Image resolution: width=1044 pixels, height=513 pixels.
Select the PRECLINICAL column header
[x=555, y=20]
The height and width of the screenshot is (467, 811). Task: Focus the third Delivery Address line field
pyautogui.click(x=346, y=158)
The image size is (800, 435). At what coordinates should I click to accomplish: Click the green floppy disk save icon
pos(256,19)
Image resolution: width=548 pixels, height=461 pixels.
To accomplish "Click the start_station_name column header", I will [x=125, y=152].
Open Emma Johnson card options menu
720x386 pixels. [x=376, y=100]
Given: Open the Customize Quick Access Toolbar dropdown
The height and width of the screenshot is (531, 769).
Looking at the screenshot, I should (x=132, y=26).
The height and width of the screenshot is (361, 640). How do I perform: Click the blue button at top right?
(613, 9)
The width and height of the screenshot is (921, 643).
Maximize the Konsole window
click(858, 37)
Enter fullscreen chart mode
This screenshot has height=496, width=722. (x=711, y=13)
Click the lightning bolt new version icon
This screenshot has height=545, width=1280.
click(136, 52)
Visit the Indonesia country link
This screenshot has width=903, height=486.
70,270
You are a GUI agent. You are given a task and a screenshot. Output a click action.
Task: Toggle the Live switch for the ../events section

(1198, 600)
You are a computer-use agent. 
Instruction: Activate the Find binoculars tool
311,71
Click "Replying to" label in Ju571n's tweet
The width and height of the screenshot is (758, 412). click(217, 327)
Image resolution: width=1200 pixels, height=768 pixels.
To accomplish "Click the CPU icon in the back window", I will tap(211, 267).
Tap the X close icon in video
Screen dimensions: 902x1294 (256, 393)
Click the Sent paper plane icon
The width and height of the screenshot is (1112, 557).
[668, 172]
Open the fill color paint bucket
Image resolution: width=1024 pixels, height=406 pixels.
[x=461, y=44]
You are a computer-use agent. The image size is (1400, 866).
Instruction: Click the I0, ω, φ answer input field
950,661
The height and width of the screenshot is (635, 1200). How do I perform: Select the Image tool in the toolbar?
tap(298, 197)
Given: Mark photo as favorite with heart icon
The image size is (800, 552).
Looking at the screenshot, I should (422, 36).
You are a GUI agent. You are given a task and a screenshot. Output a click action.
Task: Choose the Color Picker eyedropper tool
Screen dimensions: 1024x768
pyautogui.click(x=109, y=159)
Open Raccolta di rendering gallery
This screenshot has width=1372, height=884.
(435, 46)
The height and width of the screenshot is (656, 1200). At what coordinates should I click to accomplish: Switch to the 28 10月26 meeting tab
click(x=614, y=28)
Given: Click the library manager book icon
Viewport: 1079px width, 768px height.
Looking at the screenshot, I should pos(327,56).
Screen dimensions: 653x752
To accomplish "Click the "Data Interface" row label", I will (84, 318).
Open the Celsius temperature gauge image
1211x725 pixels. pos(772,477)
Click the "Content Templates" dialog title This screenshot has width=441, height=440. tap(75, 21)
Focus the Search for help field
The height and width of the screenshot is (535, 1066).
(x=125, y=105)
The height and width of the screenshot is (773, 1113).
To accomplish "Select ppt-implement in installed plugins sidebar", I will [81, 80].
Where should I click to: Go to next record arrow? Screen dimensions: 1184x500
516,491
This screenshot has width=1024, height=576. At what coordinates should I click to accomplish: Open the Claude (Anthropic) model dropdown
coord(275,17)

• [Exercise goal]
Pull out each line of the entries that contains "agent".

• [Your solution]
You are a GUI agent. You are given a task and a screenshot. Output a click action.
You are a computer-use agent. 
You are a computer-use agent. The image size is (1400, 866).
You are a GUI agent. You are given a task and a screenshot. Output a click action.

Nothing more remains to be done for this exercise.